__Travail demandé__:
(a) Relevez chacune des dates différentes qui figurent dans le passage sur l'accident du travail.
(b) Reprenez le passage sur l'accident du travail à la suite de sa dernière phrase et poursuivez sa rédaction.

__Texte__:
L’existence d’une lésion psychique imputable à cet entretien est corroborée par le certificat médical initial daté du 21 avril 2015 établi par le Docteur I Z, ce même praticien ayant écrit au médecin conseil de la caisse primaire le 26 juin 2015 en lui indiquant notamment 'Je vous adresse X-I D (…) pour demande de reconnaissance en accident du travail de la pathologie anxio-dépressive liée à un problème relationnel avec l’employeur (…)' et attestant le 3 mai 2017 en ces termes: 'Je soussigné (…) certifie avoir vu en consultation le 21 avril 2015 X-I D suite à un traumatisme psychologique subi la veille le 20 avril 2015 sur son lieu de travail selon les dires du patient. N’étant pas possesseur d’imprimé accident du travail, j’ai prescrit un arrêt de travail en maladie simple. Suite à la consultation du médecin du travail et selon son avis, j’ai fait une demande de reconnaissance en accident du travail compte tenu des symptômes constatés et de circonstances les ayant provoqués. Je précise que M. D est toujours en arrêt de travail pour les mêmes symptômes depuis le 21 avril 2015, symptômes provoqués par le traumatisme du 20 avril 2015'.

[Entrées de données enregistrées]
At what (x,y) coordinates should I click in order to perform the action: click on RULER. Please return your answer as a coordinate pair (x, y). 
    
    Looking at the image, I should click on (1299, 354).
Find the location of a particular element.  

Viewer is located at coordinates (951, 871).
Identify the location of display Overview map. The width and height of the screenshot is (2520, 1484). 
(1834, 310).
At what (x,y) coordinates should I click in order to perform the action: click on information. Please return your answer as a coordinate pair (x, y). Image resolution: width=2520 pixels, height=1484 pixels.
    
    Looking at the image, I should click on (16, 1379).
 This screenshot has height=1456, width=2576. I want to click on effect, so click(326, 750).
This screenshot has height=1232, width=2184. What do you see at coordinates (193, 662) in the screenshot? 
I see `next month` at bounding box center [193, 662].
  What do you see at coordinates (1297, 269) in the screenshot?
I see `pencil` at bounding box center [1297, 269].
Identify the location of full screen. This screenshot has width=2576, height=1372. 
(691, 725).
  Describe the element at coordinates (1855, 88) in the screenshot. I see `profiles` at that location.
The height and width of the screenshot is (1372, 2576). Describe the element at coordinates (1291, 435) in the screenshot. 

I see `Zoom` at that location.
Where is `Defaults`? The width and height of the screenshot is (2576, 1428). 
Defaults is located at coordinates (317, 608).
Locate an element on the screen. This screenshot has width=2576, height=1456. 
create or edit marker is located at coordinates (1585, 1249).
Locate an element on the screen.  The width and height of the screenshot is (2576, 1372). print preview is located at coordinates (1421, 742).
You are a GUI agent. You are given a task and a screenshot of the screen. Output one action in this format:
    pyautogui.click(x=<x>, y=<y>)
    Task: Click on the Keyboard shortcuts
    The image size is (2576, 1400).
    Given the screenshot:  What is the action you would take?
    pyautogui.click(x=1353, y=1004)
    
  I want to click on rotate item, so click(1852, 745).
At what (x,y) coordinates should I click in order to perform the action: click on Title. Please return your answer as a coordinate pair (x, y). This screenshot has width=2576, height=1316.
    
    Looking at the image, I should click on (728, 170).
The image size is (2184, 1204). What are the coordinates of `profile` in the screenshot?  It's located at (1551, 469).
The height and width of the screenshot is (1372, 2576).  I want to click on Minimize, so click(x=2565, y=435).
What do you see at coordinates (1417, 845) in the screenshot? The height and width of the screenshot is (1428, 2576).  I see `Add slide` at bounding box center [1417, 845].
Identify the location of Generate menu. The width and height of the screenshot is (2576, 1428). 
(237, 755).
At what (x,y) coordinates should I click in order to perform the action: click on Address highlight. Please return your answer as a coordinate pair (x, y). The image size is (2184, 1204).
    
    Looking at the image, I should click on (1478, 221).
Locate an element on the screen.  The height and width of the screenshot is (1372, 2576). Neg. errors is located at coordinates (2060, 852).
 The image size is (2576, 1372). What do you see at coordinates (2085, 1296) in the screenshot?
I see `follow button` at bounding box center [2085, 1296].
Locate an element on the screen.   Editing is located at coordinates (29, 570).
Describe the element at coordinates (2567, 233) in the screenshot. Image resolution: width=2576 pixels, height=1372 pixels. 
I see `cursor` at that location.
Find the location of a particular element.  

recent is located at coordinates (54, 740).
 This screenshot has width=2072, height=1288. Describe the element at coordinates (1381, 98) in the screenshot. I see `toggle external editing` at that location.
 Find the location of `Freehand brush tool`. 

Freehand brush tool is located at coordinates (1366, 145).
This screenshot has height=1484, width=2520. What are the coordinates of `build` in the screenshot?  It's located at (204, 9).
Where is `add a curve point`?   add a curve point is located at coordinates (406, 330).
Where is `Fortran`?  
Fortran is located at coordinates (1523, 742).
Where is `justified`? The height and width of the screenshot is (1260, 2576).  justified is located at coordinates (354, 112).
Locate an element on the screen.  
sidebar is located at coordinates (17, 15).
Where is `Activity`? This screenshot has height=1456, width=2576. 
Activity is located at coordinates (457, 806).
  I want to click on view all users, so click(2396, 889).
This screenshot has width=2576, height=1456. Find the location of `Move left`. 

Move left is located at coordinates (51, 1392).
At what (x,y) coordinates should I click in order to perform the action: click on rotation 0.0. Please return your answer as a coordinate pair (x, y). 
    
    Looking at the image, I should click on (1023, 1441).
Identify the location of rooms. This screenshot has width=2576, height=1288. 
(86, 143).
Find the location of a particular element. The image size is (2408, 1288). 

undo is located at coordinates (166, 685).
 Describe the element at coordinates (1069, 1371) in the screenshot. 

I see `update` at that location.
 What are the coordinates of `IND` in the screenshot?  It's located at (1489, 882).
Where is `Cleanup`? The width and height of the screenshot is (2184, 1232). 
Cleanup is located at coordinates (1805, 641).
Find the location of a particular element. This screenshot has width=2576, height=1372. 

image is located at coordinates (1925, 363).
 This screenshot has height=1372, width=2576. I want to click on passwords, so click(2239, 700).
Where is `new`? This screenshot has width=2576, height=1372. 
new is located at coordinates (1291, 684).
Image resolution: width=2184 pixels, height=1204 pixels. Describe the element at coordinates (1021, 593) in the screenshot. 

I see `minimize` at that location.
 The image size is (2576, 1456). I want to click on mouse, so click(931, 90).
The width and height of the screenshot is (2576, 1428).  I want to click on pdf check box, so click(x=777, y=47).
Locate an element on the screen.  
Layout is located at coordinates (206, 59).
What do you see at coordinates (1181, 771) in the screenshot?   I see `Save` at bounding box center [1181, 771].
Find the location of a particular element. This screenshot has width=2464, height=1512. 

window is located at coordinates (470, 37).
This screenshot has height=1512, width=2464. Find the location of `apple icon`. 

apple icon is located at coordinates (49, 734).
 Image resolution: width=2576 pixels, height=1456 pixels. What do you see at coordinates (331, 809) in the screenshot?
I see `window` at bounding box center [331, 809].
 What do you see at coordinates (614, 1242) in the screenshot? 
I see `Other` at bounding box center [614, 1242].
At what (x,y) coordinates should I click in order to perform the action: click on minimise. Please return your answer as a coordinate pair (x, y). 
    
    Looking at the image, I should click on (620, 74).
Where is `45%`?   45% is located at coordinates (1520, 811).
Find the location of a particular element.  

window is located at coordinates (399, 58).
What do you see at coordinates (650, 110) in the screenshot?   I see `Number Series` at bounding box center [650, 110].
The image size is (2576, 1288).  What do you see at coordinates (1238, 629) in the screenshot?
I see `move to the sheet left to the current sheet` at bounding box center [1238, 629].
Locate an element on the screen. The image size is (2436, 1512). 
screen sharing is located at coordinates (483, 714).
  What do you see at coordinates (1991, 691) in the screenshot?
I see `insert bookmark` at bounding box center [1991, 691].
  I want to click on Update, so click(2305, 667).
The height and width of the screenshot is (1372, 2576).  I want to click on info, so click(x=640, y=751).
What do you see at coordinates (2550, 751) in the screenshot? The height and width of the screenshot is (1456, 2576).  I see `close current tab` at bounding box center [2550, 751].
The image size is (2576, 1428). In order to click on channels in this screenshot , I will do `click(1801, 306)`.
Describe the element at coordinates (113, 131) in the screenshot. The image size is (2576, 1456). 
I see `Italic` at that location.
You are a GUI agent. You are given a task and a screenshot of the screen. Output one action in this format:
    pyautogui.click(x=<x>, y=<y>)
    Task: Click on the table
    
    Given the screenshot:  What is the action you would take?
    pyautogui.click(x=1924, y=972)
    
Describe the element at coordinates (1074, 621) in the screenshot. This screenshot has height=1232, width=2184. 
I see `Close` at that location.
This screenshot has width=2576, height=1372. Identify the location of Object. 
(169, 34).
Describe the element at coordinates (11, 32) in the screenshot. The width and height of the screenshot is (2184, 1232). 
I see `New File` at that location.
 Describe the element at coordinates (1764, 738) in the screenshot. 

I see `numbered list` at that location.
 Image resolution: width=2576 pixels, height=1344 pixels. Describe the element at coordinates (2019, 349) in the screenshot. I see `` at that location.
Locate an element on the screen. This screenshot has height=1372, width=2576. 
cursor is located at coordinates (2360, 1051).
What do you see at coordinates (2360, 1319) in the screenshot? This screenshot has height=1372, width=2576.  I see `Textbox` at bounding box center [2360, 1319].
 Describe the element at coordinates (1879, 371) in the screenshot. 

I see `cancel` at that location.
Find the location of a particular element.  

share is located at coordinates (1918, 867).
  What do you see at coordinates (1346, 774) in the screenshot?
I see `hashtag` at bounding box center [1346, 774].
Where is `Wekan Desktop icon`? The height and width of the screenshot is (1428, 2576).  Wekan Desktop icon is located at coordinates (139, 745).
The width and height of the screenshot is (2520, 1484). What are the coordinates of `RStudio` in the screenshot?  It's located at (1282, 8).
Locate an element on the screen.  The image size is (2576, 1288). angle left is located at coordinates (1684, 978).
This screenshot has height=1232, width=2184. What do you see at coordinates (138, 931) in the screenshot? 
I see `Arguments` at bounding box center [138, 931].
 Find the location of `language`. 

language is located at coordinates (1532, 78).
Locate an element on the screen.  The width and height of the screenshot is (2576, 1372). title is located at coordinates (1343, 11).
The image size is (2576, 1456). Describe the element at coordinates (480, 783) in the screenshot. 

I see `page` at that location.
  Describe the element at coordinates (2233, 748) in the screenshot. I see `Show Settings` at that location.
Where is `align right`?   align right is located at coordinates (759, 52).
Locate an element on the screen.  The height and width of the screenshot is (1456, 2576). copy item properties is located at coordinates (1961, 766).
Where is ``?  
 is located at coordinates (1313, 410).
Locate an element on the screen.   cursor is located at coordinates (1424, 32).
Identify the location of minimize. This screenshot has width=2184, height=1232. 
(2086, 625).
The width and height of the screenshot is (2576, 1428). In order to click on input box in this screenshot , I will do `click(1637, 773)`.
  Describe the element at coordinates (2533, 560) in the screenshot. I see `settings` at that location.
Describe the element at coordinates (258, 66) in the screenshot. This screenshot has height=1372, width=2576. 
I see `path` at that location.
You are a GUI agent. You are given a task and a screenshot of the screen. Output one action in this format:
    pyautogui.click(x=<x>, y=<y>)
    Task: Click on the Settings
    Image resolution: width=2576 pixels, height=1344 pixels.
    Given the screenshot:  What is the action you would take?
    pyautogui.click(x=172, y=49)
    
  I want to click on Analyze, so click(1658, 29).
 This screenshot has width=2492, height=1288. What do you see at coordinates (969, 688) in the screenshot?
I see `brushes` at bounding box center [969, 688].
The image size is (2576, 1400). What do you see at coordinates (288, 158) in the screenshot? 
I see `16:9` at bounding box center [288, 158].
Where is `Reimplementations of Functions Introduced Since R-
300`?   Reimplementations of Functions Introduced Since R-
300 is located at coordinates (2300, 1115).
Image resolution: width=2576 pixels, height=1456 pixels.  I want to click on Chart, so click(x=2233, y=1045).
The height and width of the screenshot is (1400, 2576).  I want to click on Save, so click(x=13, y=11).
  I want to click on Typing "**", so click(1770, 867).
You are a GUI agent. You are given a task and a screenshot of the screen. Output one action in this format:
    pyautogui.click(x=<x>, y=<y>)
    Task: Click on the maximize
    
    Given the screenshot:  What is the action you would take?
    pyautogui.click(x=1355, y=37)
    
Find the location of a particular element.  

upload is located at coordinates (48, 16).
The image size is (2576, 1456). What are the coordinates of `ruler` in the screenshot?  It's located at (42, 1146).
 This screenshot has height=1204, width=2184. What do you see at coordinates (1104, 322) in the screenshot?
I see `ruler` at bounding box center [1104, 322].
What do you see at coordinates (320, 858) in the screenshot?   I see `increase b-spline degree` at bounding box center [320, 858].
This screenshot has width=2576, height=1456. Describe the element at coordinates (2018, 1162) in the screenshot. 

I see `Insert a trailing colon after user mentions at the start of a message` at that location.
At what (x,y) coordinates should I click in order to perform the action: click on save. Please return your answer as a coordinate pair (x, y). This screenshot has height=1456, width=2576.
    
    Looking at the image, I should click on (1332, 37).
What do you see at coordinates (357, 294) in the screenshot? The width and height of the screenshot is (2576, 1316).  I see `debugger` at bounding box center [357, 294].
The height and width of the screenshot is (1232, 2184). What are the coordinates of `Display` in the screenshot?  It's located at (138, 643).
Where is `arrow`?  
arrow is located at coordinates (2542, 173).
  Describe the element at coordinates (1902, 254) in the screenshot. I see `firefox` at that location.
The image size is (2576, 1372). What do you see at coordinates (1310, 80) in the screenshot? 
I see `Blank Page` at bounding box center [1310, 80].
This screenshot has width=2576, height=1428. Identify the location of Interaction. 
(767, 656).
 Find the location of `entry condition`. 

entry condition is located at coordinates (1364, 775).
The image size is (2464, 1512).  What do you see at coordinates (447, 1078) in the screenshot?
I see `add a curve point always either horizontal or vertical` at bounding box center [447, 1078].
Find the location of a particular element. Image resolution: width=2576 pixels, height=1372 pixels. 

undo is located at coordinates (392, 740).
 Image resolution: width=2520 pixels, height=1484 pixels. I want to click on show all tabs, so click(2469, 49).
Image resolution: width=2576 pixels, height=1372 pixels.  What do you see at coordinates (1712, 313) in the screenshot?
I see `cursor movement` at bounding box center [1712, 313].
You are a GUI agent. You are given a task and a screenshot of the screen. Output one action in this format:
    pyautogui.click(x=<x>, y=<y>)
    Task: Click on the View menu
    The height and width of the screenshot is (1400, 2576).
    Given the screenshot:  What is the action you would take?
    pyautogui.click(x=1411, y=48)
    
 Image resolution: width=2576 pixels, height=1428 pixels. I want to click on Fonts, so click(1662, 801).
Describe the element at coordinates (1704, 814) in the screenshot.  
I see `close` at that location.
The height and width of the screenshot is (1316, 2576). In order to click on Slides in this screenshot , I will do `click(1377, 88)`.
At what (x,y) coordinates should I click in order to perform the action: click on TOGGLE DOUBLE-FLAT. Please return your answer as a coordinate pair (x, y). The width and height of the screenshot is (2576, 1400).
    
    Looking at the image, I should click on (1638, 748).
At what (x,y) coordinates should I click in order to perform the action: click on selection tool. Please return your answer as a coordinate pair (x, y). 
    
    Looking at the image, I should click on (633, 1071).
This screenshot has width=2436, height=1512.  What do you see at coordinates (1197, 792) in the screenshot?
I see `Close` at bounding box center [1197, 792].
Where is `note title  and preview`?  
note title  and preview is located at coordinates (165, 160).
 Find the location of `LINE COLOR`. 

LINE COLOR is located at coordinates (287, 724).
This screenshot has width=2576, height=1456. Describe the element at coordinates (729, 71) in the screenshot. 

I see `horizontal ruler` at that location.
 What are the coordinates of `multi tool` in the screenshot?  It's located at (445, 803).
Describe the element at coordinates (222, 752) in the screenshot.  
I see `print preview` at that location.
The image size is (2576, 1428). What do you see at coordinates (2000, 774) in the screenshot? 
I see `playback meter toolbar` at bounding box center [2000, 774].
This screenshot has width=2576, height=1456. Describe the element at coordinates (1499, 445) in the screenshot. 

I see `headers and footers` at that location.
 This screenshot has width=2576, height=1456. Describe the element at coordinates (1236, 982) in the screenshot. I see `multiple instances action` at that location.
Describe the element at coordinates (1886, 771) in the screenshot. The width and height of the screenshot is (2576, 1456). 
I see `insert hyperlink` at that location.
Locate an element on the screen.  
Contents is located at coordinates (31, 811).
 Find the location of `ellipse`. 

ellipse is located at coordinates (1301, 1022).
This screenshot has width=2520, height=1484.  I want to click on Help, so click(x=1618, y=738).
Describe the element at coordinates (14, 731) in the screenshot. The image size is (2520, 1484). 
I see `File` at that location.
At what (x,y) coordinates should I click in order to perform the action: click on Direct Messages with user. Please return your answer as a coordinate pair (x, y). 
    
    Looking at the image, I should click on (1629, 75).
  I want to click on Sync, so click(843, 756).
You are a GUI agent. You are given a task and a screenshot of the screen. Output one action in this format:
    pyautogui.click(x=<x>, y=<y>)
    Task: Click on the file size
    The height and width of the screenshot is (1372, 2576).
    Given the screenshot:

__Corrigé__:
(a) 21 avril 2015, 26 juin 2015, 3 mai 2017, 20 avril 2015

(b)
Il convient, par ailleurs, d’observer que M. X-I D explique le caractère tardif de la déclaration de l’accident du travail par le fait que ladite déclaration a été effectuée, après consultation du médecin du travail, le Docteur J K, médecin du travail, indiquant, aux termes d’une lettre adressée le 15 juin 2015 au Docteur I Z, avoir vu M. X-I D en consultation le jour même et l’avoir informé de ce que 'son arrêt maladie actuel sembl(ait) faire suite à un entretien à son travail et pourrait de ce fait faire l’objet d’une déclaration en accident du travail'.

Il s’ensuit qu’il existe ainsi un ensemble d’éléments graves, précis et concordants attestant de la survenance d’un événement brutal au temps et au lieu du travail et de l’existence d’une lésion psychique en lien avec cet événement, le point de savoir si les griefs formulés par l’employeur à l’encontre de M. X-I D lors de l’entretien du 20 avril 2015 étaient ou non fondés étant à cet égard dépourvu d’incidence.

La présomption d’imputabilité au travail édictée par l’article L 411-1 précité a donc vocation à s’appliquer à l’accident survenu le 20 avril 2015 au préjudice de M. X-I D.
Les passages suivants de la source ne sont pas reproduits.